Weltraummüll auf der Erdumlaufbahn
OneWeb will im nächsten Jahr die ersten Satelliten starten. Wann genau die Mitbewerber folgen, ist noch unklar. Es könnte durchaus sein, dass sich binnen weniger Jahre die Zahl der derzeit knapp 1500 funktionstüchtigen Satelliten in der Erdumlaufbahn mehr als vervierfacht.
Das birgt grosse Gefahren: Entfernen die Betreiber ausgefallene Satelliten nicht aus der Umlaufbahn – was zusätzliche Kosten verursacht – so werden die Wracks im Laufe der Zeit mit anderen Satelliten kollidieren und für zahllose Schrottteile sorgen.
In einigen Jahrzehnten wären die Umlaufbahnen kreisende Müllkippen, die weitere Raumfahrt unmöglich machten.

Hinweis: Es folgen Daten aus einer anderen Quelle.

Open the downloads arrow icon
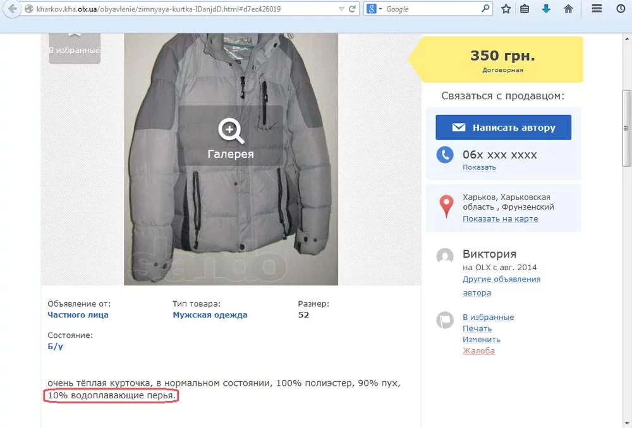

Siegt beim himmlischen Internet die Gier über den Verstand, wird aus «New Space» über kurz oder lang «No Space».
Keine revolutionäre Weltraumtechnik
Wohin führen die neuen Weltraumaktivitäten? Raumfahrt als Selbstzweck hat keinen Markt. Nur staatliche Behörden schicken Menschen auf die Raumstation oder zum Mond.
Bei derzeit Hunderten Millionen Franken Reisekosten muss sich Dramatisches tun, bis Raumflüge nicht nur für ein paar Superreiche zum bezahlbaren Spass würden.
Auch für den Bergbau auf Asteroiden oder die Kolonisierung des Mars bedarf es revolutionär neuer Technik, um preiswert in und durch das All zu kommen. Die ist nicht in Sicht.
Das Geschäft mit der Raumfahrt bleibt irdisch
Im «New Space» ändert sich nicht die Raumfahrt per se, sondern vor allem der Bau von Satelliten wandelt sich radikal. Doch selbst das beschränkt sich auf die grossen Netze wie OneWeb. Denn Weltraumteleskope oder Raumsonden werden auch weiterhin einzeln und mit grösster Sorgfalt gebaut werden.
So wachsen in der heutigen Raumfahrt die Bäume keineswegs in den Himmel – im Gegenteil: Sie verankern sich immer stärker im Boden. Denn beim «New Space» geht es vorerst nicht um das unendliche Geschäft auf fernen Asteroiden – sondern um das auf der guten alten Erde.